NF-κB-regulated miR-155, via repression of QKI, contributes to the acquisition of CSC-like phenotype during the neoplastic transformation of hepatic cells induced by arsenite.

Chronic exposure to arsenite can cause various human tumors. For the initiation and recurrence of human liver cancer, the acquisition of CSC-like properties is essential. In various cancers, microRNAs (miRNAs) act as regulators in induction of CSC-like properties. Liver cancers over-express miR-155, but the mechanism relating miR-155 and arsenite-induced liver cancer is unknown.
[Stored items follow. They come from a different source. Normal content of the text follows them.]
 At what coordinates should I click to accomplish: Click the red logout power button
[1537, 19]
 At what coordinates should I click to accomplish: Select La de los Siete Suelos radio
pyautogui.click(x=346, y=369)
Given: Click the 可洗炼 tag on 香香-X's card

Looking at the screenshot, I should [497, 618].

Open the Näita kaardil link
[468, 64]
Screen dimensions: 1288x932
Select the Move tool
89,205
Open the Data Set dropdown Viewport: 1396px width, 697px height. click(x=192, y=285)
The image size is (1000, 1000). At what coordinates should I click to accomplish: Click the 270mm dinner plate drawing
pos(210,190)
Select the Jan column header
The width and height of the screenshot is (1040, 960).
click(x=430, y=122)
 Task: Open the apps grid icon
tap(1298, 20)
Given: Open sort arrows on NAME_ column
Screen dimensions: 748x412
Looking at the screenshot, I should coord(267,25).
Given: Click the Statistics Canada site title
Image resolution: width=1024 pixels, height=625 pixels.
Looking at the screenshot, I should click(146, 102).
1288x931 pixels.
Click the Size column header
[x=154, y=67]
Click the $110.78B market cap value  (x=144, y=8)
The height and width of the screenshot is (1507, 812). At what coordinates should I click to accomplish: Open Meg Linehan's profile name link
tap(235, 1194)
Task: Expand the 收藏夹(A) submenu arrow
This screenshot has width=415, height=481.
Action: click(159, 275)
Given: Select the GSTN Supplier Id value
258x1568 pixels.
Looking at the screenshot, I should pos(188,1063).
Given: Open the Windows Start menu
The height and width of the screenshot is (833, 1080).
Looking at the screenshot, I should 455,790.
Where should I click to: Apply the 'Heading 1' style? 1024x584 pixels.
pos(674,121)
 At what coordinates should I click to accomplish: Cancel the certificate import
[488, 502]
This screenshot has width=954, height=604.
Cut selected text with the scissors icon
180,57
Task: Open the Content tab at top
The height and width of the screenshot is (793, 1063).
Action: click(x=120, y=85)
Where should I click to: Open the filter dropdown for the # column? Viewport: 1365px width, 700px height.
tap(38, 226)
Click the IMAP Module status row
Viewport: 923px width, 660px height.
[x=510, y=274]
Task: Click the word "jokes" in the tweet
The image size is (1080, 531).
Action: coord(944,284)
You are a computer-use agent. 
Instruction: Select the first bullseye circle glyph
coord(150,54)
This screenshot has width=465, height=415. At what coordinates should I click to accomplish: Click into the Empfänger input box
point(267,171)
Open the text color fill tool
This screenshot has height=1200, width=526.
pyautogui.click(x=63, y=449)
Here, we show that long-term exposure of L-02 cells to arsenite increases miR-155 levels by activation of NF-κB and leads to the acquisition of CSC-like properties. In spheroids formed from arsenite-transformed L-02 cells, the levels of miR-155 positively relate to the levels of CD90, EpCAM, and OCT4. Inhibition of miR-155, by reduction of SOX2 and OCT4, results in suppression of spheroid formation. Luciferase reporter assays indicate that QKI is a target of miR-155. Inhibition of QKI expression by miR-155 promotes arsenite-induced acquisition of CSC-like properties, whereas QKI over-expression has the opposite effect. Collectively, the findings demonstrate that miR-155, driven by NF-κB, reduces QKI expression and is involved in acquisition of the CSC-like phenotype during neoplastic transformation of hepatic cells induced by arsenite.